Domingo XXIV, A: El perdón es una medicina liberadora…
Si el domingo pasado reflexionábamos sobre la corrección fraterna, hoy el tema del perdón ocupa el centro de nuestra meditación. La medida del perdón de Dios es inimaginable; Él nos perdona de todas nuestras culpas, pero nos invita también a tener compasión y a perdonar para que seamos perdonados de verdad.
El libro del Eclesiástico, en la primera lectura de hoy, nos exhorta a no dejarnos dominar por el “rencor ni por la ira que son patrimonios del pecador” (Ecli 27, 30- ). Y más lejos cuando relaciona nuestra disposición de perdonar con el acceso al perdón y la sanación de Dios, dice: “Si un hombre mantiene su enojo contra otro, ¿cómo pretende que el Señor lo sane? (Id.) En fin, el camino es que no odiemos a nadie y que pasemos por alto la ofensa para ser alcanzados por la misericordia de Dios. ¿Qué nos motiva al perdón? ¿Cuántas veces debemos perdonar? ¿Qué podemos perdonar? ¿Qué ventaja sacamos cuando perdonamos de verdad?
En el salmo102,1-12 que meditamos hoy, se nos recuerda que “el Señor es bondadoso con todos” y que “El no nos trata según nuestros pecados ni según nuestras culpas”, tan solo porque Él nos ama, porque se compadece de nosotros. El perdón nace del amor. Perdonamos porque por amor somos perdonados por Dios. Porque Dios nos ama, Él nos perdona. Por lo tanto, porque Dios nos trata con amor debemos esforzarnos a perdonar a los demás con amor. Ahora bien, ¡perdonar no es fácil! Pero es útil, es liberador.

- PREGUNTAS DEL MATERIAL -
(1) Duplica del texto sobre el perdón todo el fragmento que va desde "En el salmo102,1-12" hasta "útil, es liberador.".
(2) Retoma el texto sobre el perdón y continúalo a partir de su última oración.
Los ítems constituyen un material aparte, sin relación con el texto sobre el perdón.

Registros del conjunto de datos
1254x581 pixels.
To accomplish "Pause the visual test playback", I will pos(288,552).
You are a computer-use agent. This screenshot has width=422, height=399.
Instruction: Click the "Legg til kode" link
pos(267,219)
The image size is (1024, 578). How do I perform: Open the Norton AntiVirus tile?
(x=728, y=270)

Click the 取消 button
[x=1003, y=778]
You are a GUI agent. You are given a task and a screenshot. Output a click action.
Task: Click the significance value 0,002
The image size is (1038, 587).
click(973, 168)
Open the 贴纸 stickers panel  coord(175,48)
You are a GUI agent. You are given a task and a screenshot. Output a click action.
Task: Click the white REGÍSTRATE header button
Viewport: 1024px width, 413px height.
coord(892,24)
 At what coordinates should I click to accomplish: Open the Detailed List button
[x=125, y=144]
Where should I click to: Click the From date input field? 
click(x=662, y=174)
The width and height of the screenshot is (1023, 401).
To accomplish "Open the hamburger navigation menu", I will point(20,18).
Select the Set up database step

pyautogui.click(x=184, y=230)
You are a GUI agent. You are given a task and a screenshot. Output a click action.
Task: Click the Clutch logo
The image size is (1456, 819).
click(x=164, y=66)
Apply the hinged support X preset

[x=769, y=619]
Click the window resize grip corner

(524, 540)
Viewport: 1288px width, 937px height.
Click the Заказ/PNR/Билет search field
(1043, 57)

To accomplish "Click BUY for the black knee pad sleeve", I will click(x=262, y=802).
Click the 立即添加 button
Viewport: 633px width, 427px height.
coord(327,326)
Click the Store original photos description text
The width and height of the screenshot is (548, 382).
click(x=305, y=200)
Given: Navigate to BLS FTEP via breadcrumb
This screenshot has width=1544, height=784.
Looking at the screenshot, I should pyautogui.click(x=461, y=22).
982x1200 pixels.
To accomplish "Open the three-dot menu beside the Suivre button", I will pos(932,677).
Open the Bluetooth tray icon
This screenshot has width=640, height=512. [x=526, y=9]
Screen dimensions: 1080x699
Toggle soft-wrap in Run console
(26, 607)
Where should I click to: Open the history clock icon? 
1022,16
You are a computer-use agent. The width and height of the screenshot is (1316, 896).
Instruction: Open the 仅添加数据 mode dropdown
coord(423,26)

- RESPUESTAS DEL EJERCICIO -
(1)
En el salmo102,1-12 que meditamos hoy, se nos recuerda que “el Señor es bondadoso con todos” y que “El no nos trata según nuestros pecados ni según nuestras culpas”, tan solo porque Él nos ama, porque se compadece de nosotros. El perdón nace del amor. Perdonamos porque por amor somos perdonados por Dios. Porque Dios nos ama, Él nos perdona. Por lo tanto, porque Dios nos trata con amor debemos esforzarnos a perdonar a los demás con amor. Ahora bien, ¡perdonar no es fácil! Pero es útil, es liberador.

(2)
El evangelio Mt18, 21-35 que leemos hoy nos demuestra que la memoria humana es tan frágil como para olvidar lo bueno que es ser favorecido por el perdón recibido, y lo difícil que es hacer el mismo bien que hemos recibido. ¿Hasta siete veces?, pregunta Pedro; y Jesús responde: “No te digo hasta siete veces, sino hasta setenta veces siete ¡!”(Mt 18, 21ss). ¿Cómo así?
El cuento del deudor con una deuda impagable quien es perdonado por el rey es muestra de que para Dios no hay nada que haga imposible el perdón. El perdón de Dios no tiene límite. Nosotros vivimos gracias a Dios. Por él podemos llegar a vivir una grata experiencia de perdón. Debemos aspirar a perdonar a nuestros ofensores porque perdonar nos hace bien. Al perdonar nos liberamos de la venganza como quien se desintoxica. Más aún, en la medida en que nos perdonamos a nosotros mismos, seremos capaces de perdonar a otros. Además que al perdonar nos hacemos un gran favor a nosotros mismos: liberamos nuestro corazón del peso del odio y nos dejamos tocar por la gracia y la bendición de Dios.
Debemos tener en cuenta que: “Dios es mucho más misericordioso con nosotros que nosotros mismos” (A. Grün, Si aceptas perdonarte, p. 46). Bien lo ha escrito San Juan: “Aunque nuestro corazón nos condene, Dios es más grande que nuestro corazón y conoce todas las cosas” (1Jn 3, 20).
Pidamos a Dios que nos ayude a dejarnos liberar por su perdón según los pasos siguientes:
dejar que se manifieste libremente el dolor que el ofensor nos ha causado;
dar paso libre a la indignación que nos causa ese dolor (ir superando esa indignación)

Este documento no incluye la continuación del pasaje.